● **Activity**:
For this exercise, copy the records below exactly and exclude every image.

● **Saved entries**:

---

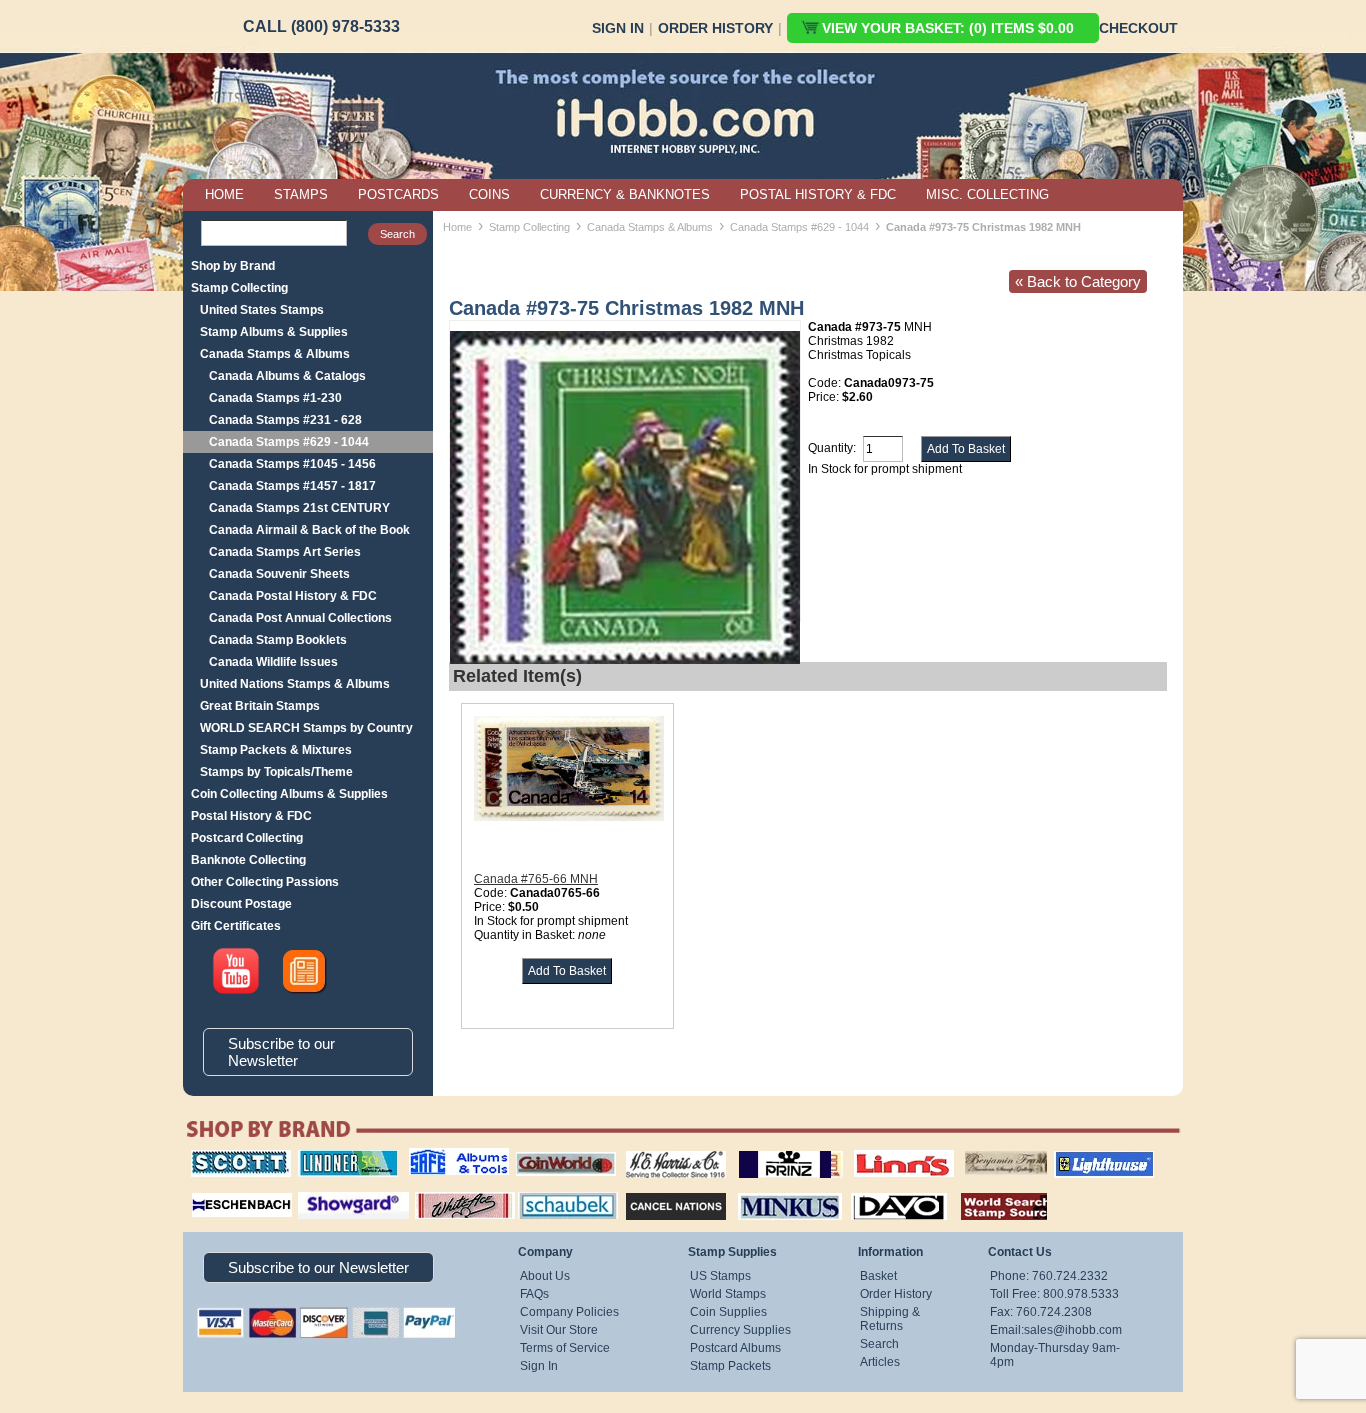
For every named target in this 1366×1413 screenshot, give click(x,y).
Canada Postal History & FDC (293, 596)
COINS (489, 194)
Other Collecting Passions (265, 882)
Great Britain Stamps (260, 706)
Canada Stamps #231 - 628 (285, 420)
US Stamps (720, 1276)
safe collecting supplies (438, 1157)
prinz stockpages (769, 1150)
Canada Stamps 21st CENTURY (299, 508)
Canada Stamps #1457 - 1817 (292, 486)
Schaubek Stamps (556, 1190)
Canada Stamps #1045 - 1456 (292, 464)
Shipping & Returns (890, 1319)
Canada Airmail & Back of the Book (309, 530)
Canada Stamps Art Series (285, 552)
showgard (318, 1190)
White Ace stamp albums (444, 1197)
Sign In (618, 28)
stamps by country (988, 1190)
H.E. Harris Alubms (666, 1150)
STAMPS (301, 194)
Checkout (1138, 28)
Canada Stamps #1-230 (275, 398)
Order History (715, 28)
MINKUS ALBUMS (772, 1190)
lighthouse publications (1080, 1157)
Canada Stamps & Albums (275, 354)
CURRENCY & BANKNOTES (625, 194)
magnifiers (211, 1190)
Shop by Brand (233, 266)
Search (879, 1344)
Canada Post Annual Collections (300, 618)
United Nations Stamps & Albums (295, 684)
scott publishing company (225, 1157)
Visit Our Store (559, 1330)
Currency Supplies (740, 1330)
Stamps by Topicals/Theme (276, 772)
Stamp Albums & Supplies (274, 332)
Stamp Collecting (239, 288)
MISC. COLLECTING (987, 194)
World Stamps (728, 1294)
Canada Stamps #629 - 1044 (289, 442)
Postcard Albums (735, 1348)
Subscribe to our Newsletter (281, 1052)
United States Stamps (262, 310)
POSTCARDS (398, 194)
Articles (880, 1362)
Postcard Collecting (247, 838)
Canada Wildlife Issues (273, 662)
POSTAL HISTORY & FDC (818, 194)
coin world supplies (559, 1150)
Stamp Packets (730, 1366)
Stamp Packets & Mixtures (276, 750)
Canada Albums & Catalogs (287, 376)
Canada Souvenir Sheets (279, 574)
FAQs (534, 1294)
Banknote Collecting (248, 860)
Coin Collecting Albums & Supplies (289, 794)
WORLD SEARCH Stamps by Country (306, 728)
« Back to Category (1078, 281)
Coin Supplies (728, 1312)
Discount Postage (241, 904)
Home (457, 227)
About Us (545, 1276)
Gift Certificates (236, 926)
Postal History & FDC (251, 816)
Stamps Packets (658, 1190)
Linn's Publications (882, 1150)
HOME (224, 194)
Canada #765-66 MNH (536, 879)
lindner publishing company (340, 1157)
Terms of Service (565, 1348)
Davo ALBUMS (871, 1190)
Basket (878, 1276)
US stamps (968, 1150)
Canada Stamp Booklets (278, 640)
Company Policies (569, 1312)
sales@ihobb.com (1073, 1330)
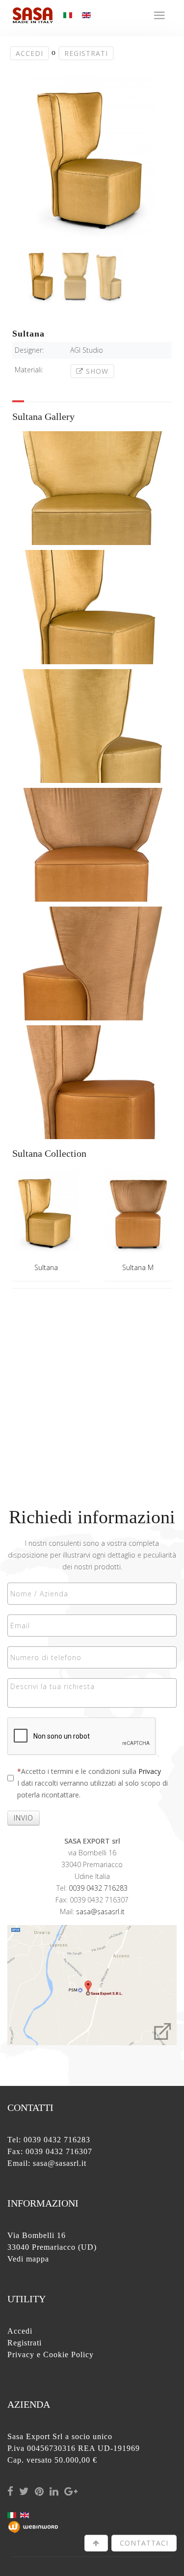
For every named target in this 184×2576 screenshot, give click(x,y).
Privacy (149, 1771)
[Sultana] (45, 1214)
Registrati (24, 2343)
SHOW (95, 371)
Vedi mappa (28, 2259)
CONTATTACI (144, 2543)
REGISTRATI (86, 53)
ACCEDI (29, 53)
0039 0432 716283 (98, 1888)
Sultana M (138, 1267)
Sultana (46, 1267)
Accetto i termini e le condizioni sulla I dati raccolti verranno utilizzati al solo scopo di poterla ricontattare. (92, 1783)
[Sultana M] (138, 1214)
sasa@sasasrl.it (100, 1911)
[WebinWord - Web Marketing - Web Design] (33, 2526)
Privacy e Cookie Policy (50, 2354)
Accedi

---

● **Result of this task**:
For every named target in this 1366×1413 screenshot, give click(x,y).
Canada Postal History & FDC (293, 596)
COINS (489, 194)
Other Collecting Passions (265, 882)
Great Britain Stamps (260, 706)
Canada Stamps #231 - 628 (285, 420)
US Stamps (720, 1276)
safe collecting supplies (438, 1157)
prinz stockpages (769, 1150)
Canada Stamps 21st CENTURY (299, 508)
Canada Stamps #1457 - 1817 (292, 486)
Schaubek Stamps (556, 1190)
Canada Stamps #1045 - 1456 (292, 464)
Shipping & Returns (890, 1319)
Canada Airmail & Back of the Book (309, 530)
Canada Stamps Art Series (285, 552)
showgard (318, 1190)
White Ace stamp albums (444, 1197)
Sign In (618, 28)
stamps by country (988, 1190)
H.E. Harris Alubms (666, 1150)
STAMPS (301, 194)
Checkout (1138, 28)
Canada Stamps #1-230 (275, 398)
Order History (715, 28)
MINKUS ALBUMS (772, 1190)
lighthouse publications (1080, 1157)
Canada Stamps & Albums (275, 354)
CURRENCY & BANKNOTES (625, 194)
magnifiers (211, 1190)
Shop by Brand (233, 266)
Search (879, 1344)
Canada Post Annual Collections (300, 618)
United Nations Stamps & Albums (295, 684)
scott publishing company (225, 1157)
Visit Our Store (559, 1330)
Currency Supplies (740, 1330)
Stamps by Topicals/Theme (276, 772)
Stamp Albums & Supplies (274, 332)
Stamp Collecting (239, 288)
MISC. COLLECTING (987, 194)
World Stamps (728, 1294)
Canada Stamps #629 - 1044 (289, 442)
Postcard Albums (735, 1348)
Subscribe to our Newsletter (281, 1052)
United States Stamps (262, 310)
POSTCARDS (398, 194)
Articles (880, 1362)
Postcard Collecting (247, 838)
Canada Wildlife Issues (273, 662)
POSTAL HISTORY & FDC (818, 194)
coin world supplies (559, 1150)
Stamp Packets (730, 1366)
Stamp Packets & Mixtures (276, 750)
Canada Albums & Catalogs (287, 376)
Canada Souvenir Sheets (279, 574)
FAQs (534, 1294)
Banknote Collecting (248, 860)
Coin Collecting Albums & Supplies (289, 794)
WORLD SEARCH Stamps by Country (306, 728)
« Back to Category (1078, 281)
Coin Supplies (728, 1312)
Discount Postage (241, 904)
Home (457, 227)
About Us (545, 1276)
Gift Certificates (236, 926)
Postal History & FDC (251, 816)
Stamps Packets (658, 1190)
Linn's Publications (882, 1150)
HOME (224, 194)
Canada #765-66 MNH (536, 879)
lindner publishing company (340, 1157)
Terms of Service (565, 1348)
Davo ALBUMS (871, 1190)
Basket (878, 1276)
US stamps (968, 1150)
Canada Stamp Booklets (278, 640)
Company Policies (569, 1312)
sales@ihobb.com (1073, 1330)
For every named target in this 184×2576 screenshot, give click(x,y).
Privacy (149, 1771)
[Sultana] (45, 1214)
Registrati (24, 2343)
SHOW (95, 371)
Vedi mappa (28, 2259)
CONTATTACI (144, 2543)
REGISTRATI (86, 53)
ACCEDI (29, 53)
0039 0432 716283 (98, 1888)
Sultana M (138, 1267)
Sultana (46, 1267)
Accetto i termini e le condizioni sulla I dati raccolti verranno utilizzati al solo scopo di poterla ricontattare. (92, 1783)
[Sultana M] (138, 1214)
sasa@sasasrl.it (100, 1911)
[WebinWord - Web Marketing - Web Design] (33, 2526)
Privacy e Cookie Policy (50, 2354)
Accedi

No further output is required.